Helping Teens Express Anger in a Healthy Way
The difficulty in assisting explosive teenagers is keeping them safe as they learn to understand and manage their anger in a more productive manner. Parents can do a lot to help an angry teen develop effective anger management techniques. Here's how to help your child deal with their anger:
- Engage in some physical activity. When most teenagers are furious, they have a strong desire to do something physical. Participating in sports and other forms of exercise allows you to release your anger on a regular basis.
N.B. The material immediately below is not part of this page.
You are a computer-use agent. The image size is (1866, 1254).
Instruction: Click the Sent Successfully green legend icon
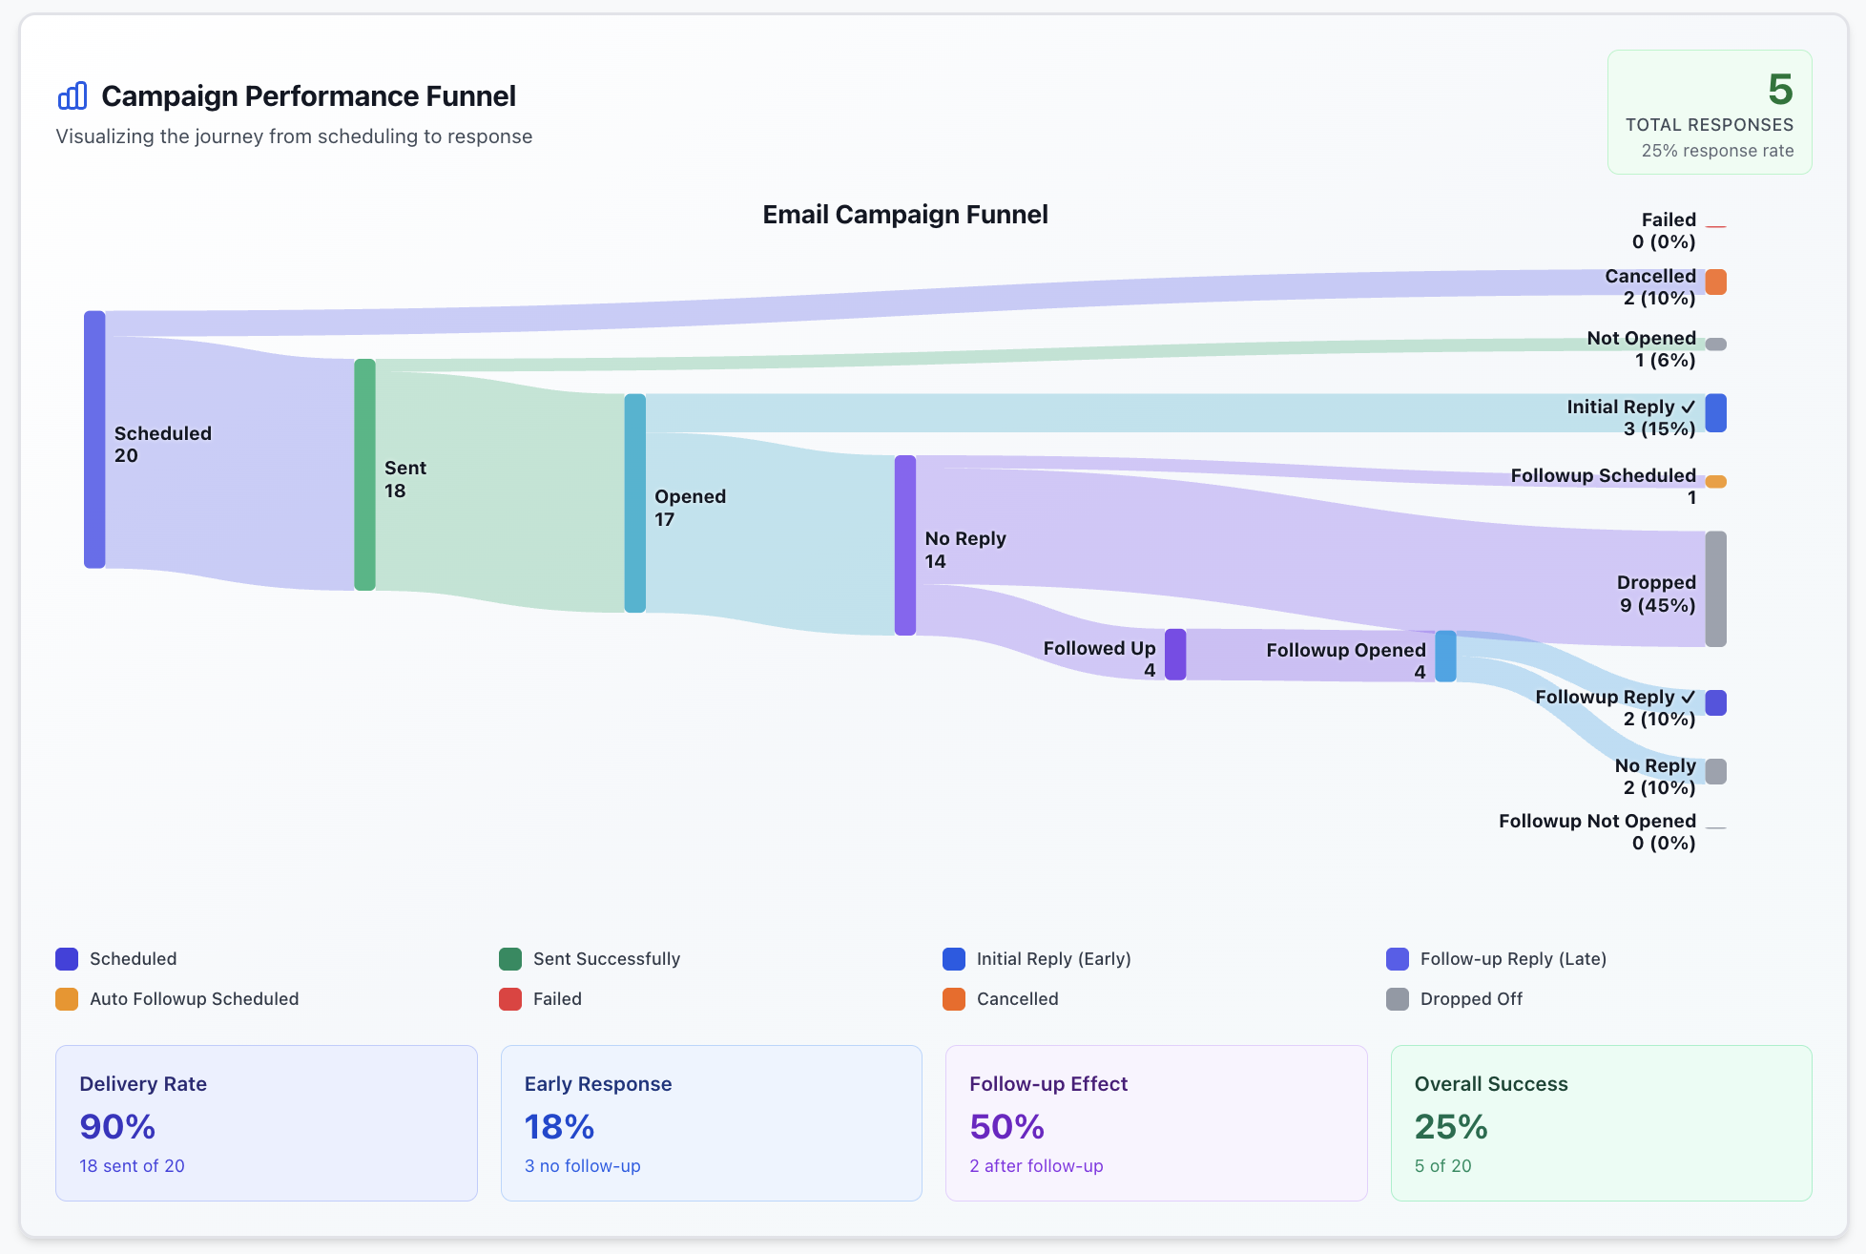pyautogui.click(x=509, y=959)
- Punch a punching bag teen need safe ways to express their anger; a punching bag, repeatedly hitting a pillow, or using a foam padded bat are all good options.
- Take a break or rest. When a teen's rage becomes out of control, they may need time alone to cool down and rant, cry, or do whatever is necessary to keep themselves safe and others from being negatively influenced.
- Use your creativity to convey their anger. Teens can effectively express and comprehend rage through writing and painting.
- The teen can take a little nap to help them reconnect with the situation few moments later.
- They can also read their favorite books in a quiet place, which may assist them to focus on anything other than their anger or the issue that has made them angry.
It’s Okay to be Angry
Anger isn't always a terrible thing, according to Lauren Allerhand, PsyD, a clinical psychologist at the Child Mind Institute. She claims that "Anger is a vital aspect of our emotional existence."
Parents should aim to regard adolescent rage as a natural part of growing up, rather than something to be overcome. "It's our obligation to teach them that it's okay to be furious," she says. She believes that the goal should not be to prevent kids from feeling angry, but rather to assist them in finding safer, less damaging, and even useful methods to express it.
Maturity is only a short break in adolescence.